Turkey’s mixed signals to Europe fail to impress

Erdogan’s administration appears to be entirely without compass with respect to the world map.
Sunday 02/09/2018
Turkish Foreign Minister Mevlut Cavusoglu speaks during a news conference after a “Reform Action Group” meeting in Ankara, on August 29. (AFP)
Desperate moves. Turkish Foreign Minister Mevlut Cavusoglu speaks during a news conference after a “Reform Action Group” meeting in Ankara, on August 29. (AFP)

In an episode of the American television series “House of Cards,” President Francis Underwood tells his wife and aides about a person who lacks “a North Star,” which is to say he can change alliances and loyalties all too easily.

These days, many are wondering if the same might be true of decision makers in Ankara.

Turkish President Recep Tayyip Erdogan’s administration appears to be entirely without compass with respect to the world map. Or, to use another analogy, like a tired starfish, Turkey is drifting with the tide, sometimes on one part of the shore, sometimes on the other.

August 29 offered a spectacular example of the depths of the confusion, or, as some observers say, despair. Four members of Erdogan’s cabinet urgently met with the media and declared a “reform group” for the EU accession process was now in action. The cabinet members were Justice Minister Abdulhamit Gul, Foreign Affairs Minister Mevlut Cavusoglu, Interior Minister Suleyman Soylu and Treasury and Finance Minister Berat Albayrak.

It was apparent the meeting was initiated by Albayrak because of Turkey’s economic problems. He praised statements from European leaders, comparing them to what he described as “the process that has been begun by the United States from the beginning of August, targeting the Turkish economy.”

Cavusoglu made many pledges, including accelerated judicial reform. He mentioned freedoms and fundamental rights and he called for the restarting of talks to modernise the customs union with the European Union.

About an hour after the event, Omer Celik, spokesman for Erdogan’s Justice and Development Party (AKP), was in front of the cameras. Celik, who is regarded part of Erdogan’s inner circle, said that sit-in protests such as by the Saturday Mothers would no longer be tolerated.

The Saturday Mothers, who have been seeking information about their relatives who disappeared in the 1980s and ‘90s, have protested in Istanbul for 700 weeks. On August 25, the sit-in was banned, leading to violence and the arrest of more than 40 people. Authorities on September 1 refused to allow a Saturday Mother demonstration.

Even as the “reform group” was talking about bringing Turkey’s European membership process on track, there were reports on revival of the death penalty. Erdogan and Devlet Bahceli of the Nationalist Movement Party, which is in a coalition with AKP, reportedly agreed to reintroduce the death penalty for certain crimes, including acts of terror.

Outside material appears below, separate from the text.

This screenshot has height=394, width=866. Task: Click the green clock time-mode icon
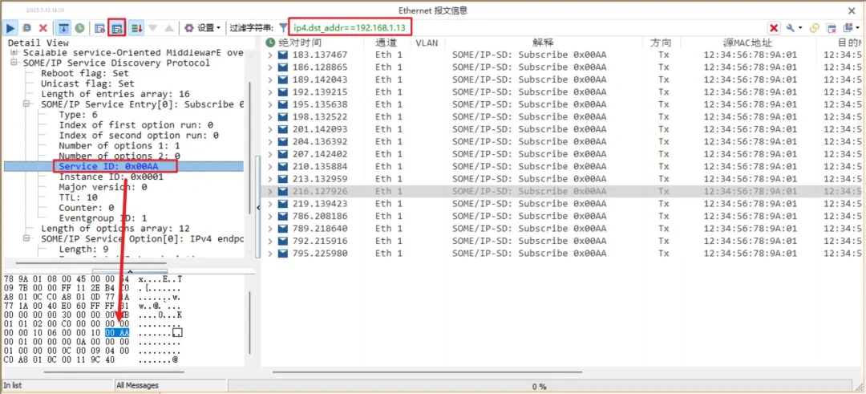(x=80, y=28)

To call these signals mixed would be an understatement. What’s complicating matters is French President Emmanuel Macron’s recent statement to his country’s assembled diplomats. Macron asked: “Do we think today that in a clear and honest manner we can continue accession negotiations with Turkey to join the European Union?”

He said the Erdogan administration had a “pan-Islamic project that is contrary to European values.” He argued that the European Union should focus on building a “strategic partnership” with Ankara. It was time, he said, for an end to the “hypocrisy” of the 13-years-old accession talks.

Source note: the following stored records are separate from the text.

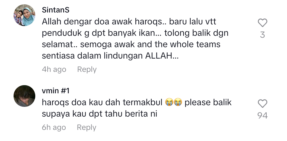Click the like count 3 under the heart
Viewport: 287px width, 141px height.
(263, 35)
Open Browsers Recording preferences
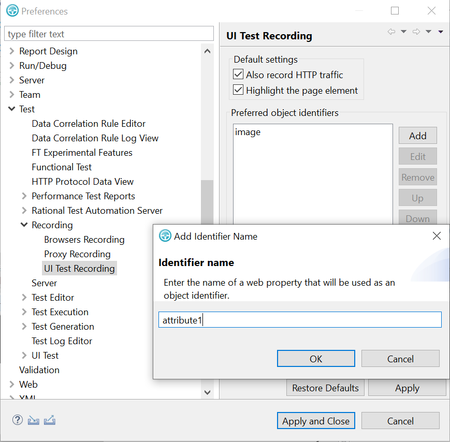The width and height of the screenshot is (450, 442). click(84, 239)
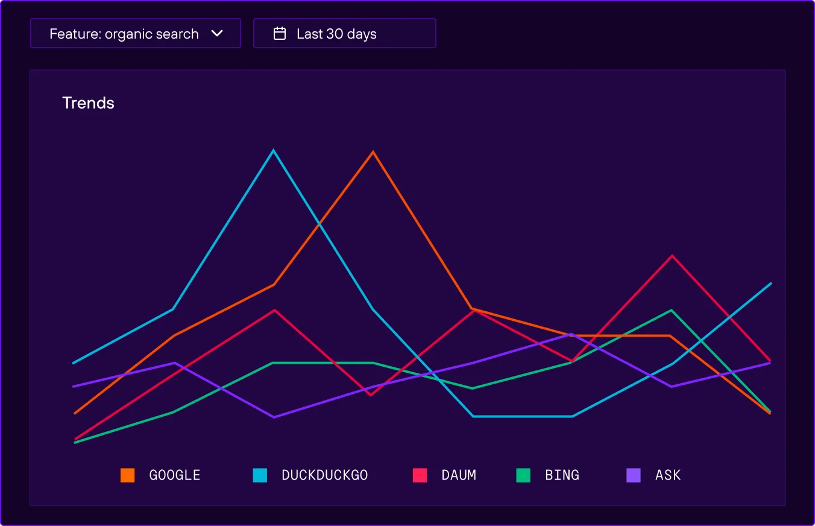815x526 pixels.
Task: Toggle the DUCKDUCKGO series visibility
Action: coord(323,475)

With this, Paris joined Vienna (and Nicosia) in declaring itself solidly against Turkish membership of the European Union. Many other EU members agree with that position and are supportive, at least behind closed doors.

Undeniably, Erdogan’s decisive ending of the reform process over the past six years has been helpful in creating a strong pretext for a consolidated European position on Turkish membership. Brussels will remain unwilling to move forward unless Turkey takes concrete steps to return to a democratic order.

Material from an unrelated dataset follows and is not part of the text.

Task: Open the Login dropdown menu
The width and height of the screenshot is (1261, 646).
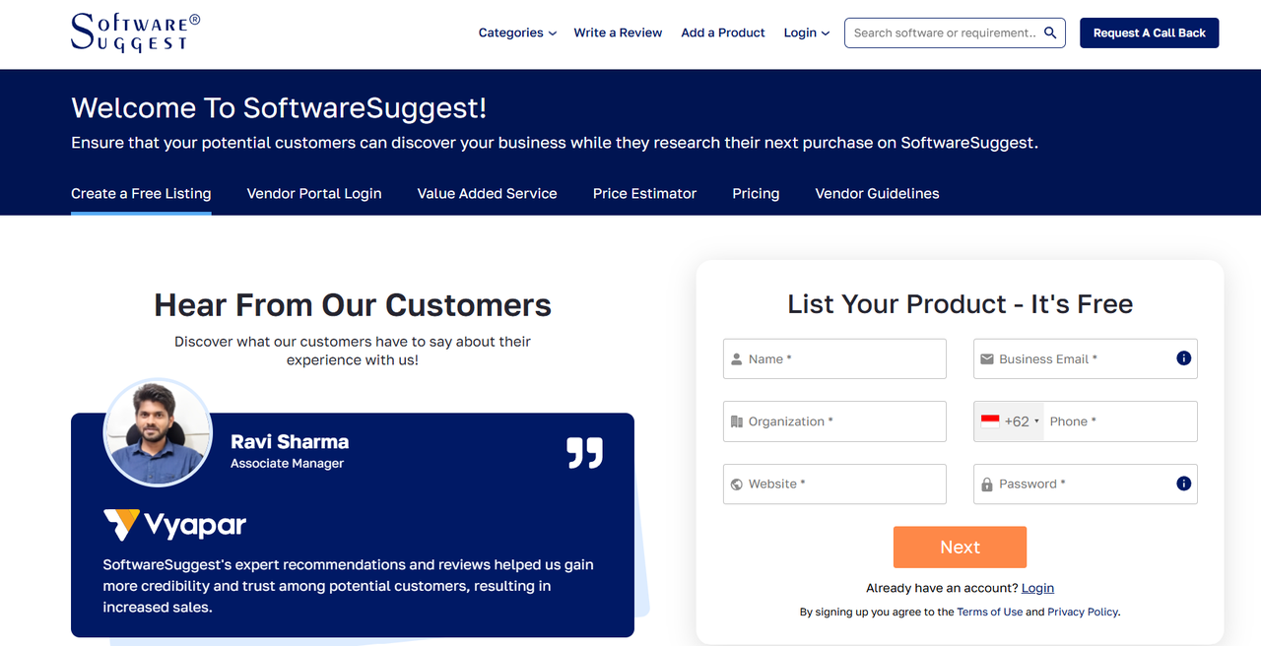Action: tap(807, 32)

However, the major question remains: Will, as Macron hopes, the hypocrisy end? The fact is Turkey has long been a strategic partner of the West. The issue here is hiding a transactional partnership behind a marketable brand for all the parties.

Given the collapse of rule of law and separation of powers in Turkey, the game is over for Ankara in terms of EU membership and even European visa liberalisation unless massive attempts are made to restore the system.

The hope in Ankara, under immense strain due to economic decline and a historic rupture with the United States, is that economic relations with its biggest trading partner are saved through a modernised customs union.

The European Union’s concern about Turkey is genuine. By any means necessary it will push for a transactional partnership to secure three fronts and serve its self-interest. It wants Erdogan to maintain curbs on the Syrian refugee flow and block Turkish dissidents from fleeing to the European Union. Turkey should continue to serve as a buffer against the jihadist threat and trade between Turkey and the European Union should continue, free of commitments imposed by the accession process.

There is no room for false hopes. Erdogan’s critics say the new thaw is but a shadow play and cannot obscure the despair in Ankara, as Turkey becomes ever more ungovernable.